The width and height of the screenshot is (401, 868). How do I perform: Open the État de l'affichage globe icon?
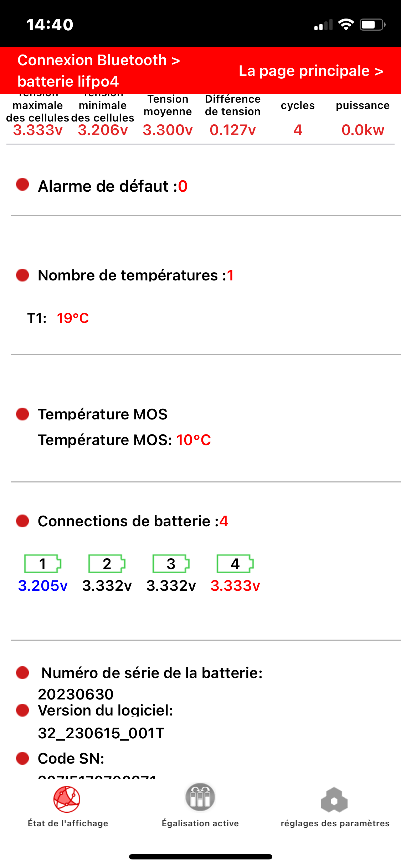point(67,799)
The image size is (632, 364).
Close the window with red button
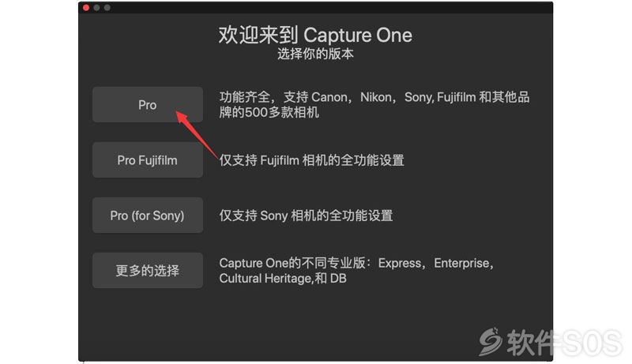pos(86,8)
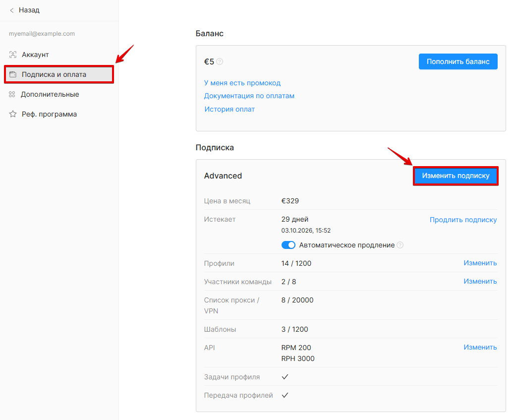Click the Subscription wallet icon in sidebar
516x420 pixels.
[13, 74]
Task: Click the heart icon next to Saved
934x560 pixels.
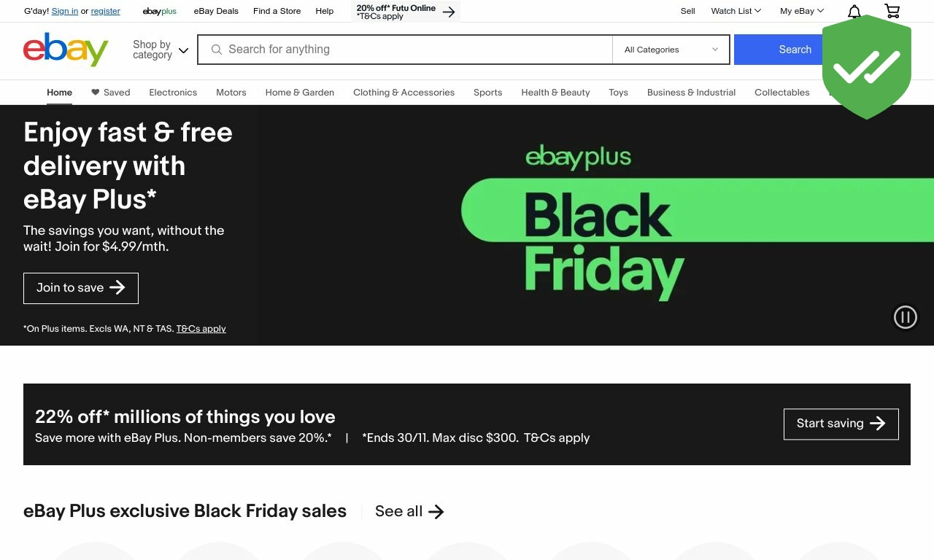Action: pyautogui.click(x=95, y=92)
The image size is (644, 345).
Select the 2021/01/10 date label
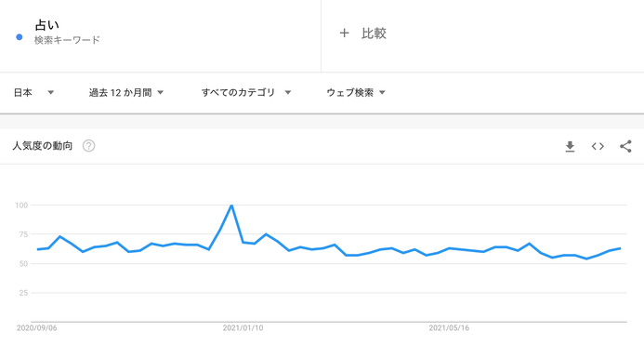point(243,327)
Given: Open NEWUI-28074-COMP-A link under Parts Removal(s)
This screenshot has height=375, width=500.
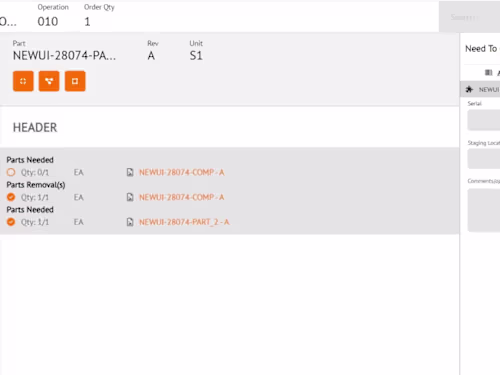Looking at the screenshot, I should coord(182,197).
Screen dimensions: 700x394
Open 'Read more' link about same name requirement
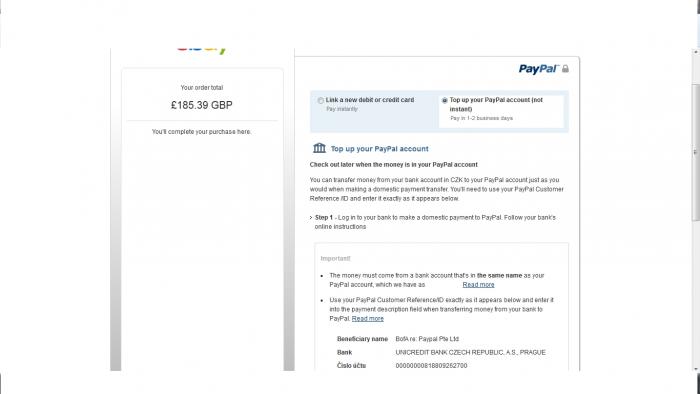point(478,285)
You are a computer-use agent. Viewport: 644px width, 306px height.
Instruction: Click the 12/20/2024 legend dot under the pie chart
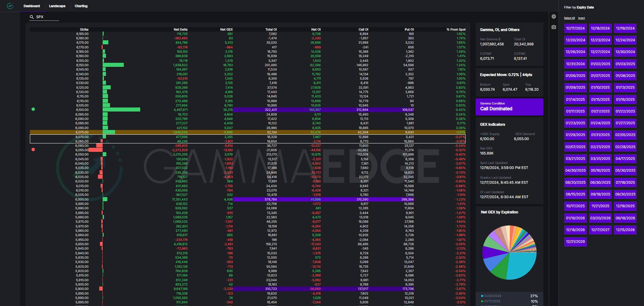(x=482, y=296)
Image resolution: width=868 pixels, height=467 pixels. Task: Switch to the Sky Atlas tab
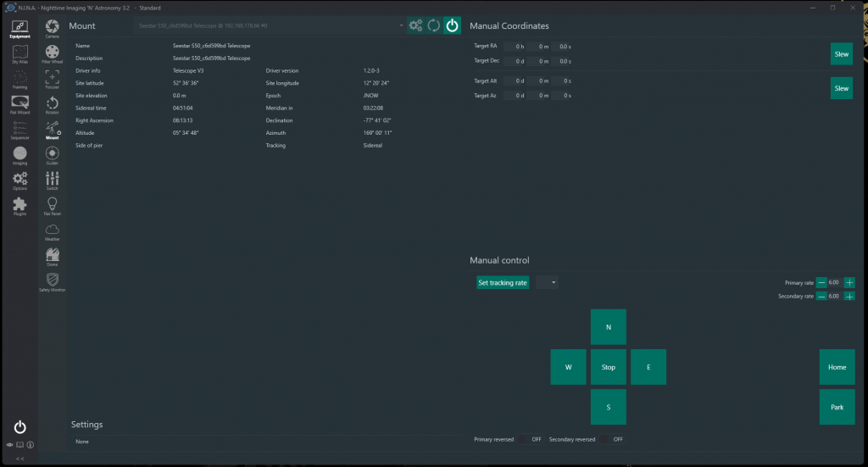click(x=19, y=56)
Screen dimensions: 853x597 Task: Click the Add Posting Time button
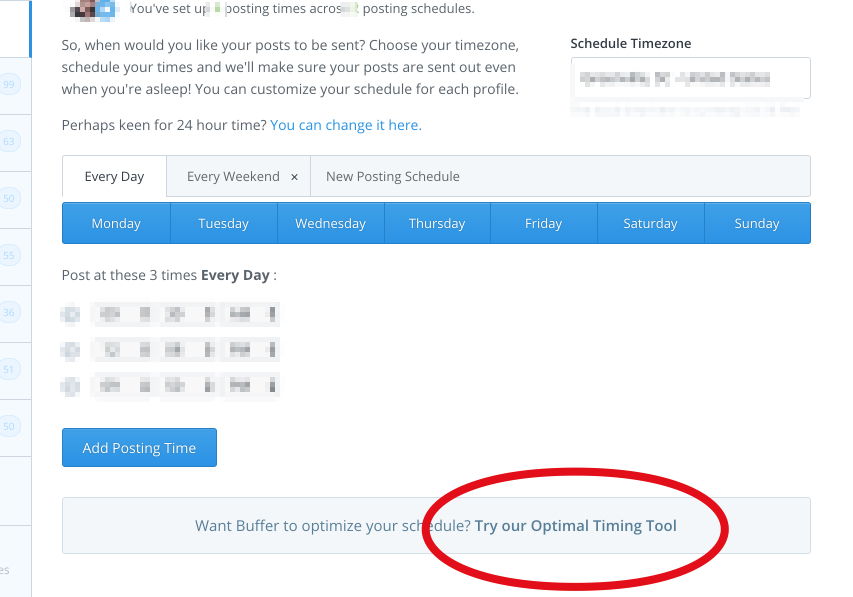[139, 448]

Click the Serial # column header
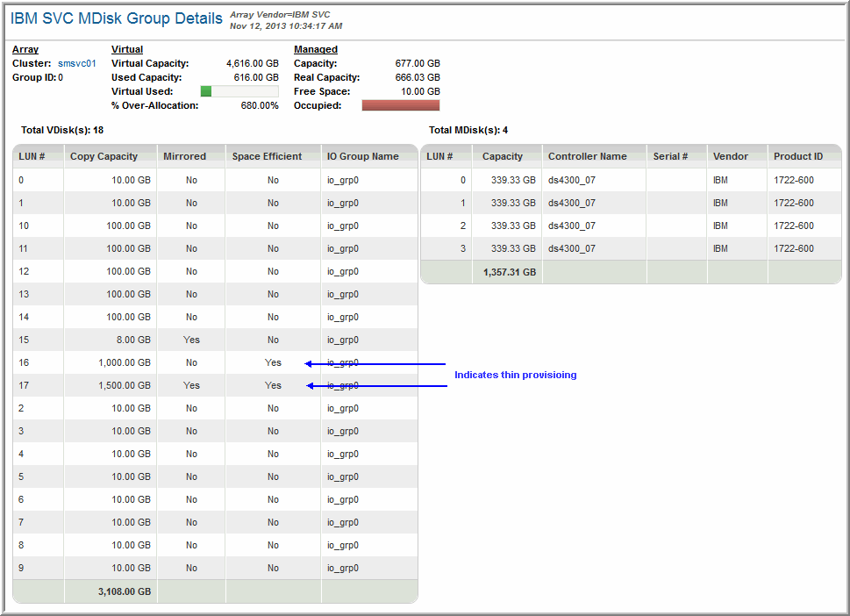pos(670,156)
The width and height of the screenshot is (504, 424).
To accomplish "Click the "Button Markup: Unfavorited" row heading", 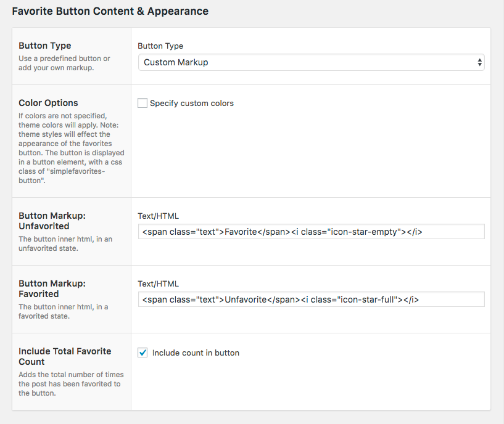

- _Task goal_: Only an exact copy of the lines from the one with "Screen dimensions: 700x394" through the last line of the listing should be given; pictures must not be included.

- _Exercise response_:
Screen dimensions: 700x394
Open 'Read more' link about same name requirement
point(478,285)
You are a computer-use agent. Viewport: 644px width, 306px height.
Instruction: Click the 12/20/2024 legend dot under the pie chart
(x=482, y=296)
Image resolution: width=868 pixels, height=467 pixels. Task: Switch to the Sky Atlas tab
click(x=19, y=56)
Screen dimensions: 853x597 Task: Click the Add Posting Time button
[139, 448]

Click the Serial # column header
pos(670,156)
The width and height of the screenshot is (504, 424).
To accomplish "Click the "Button Markup: Unfavorited" row heading", 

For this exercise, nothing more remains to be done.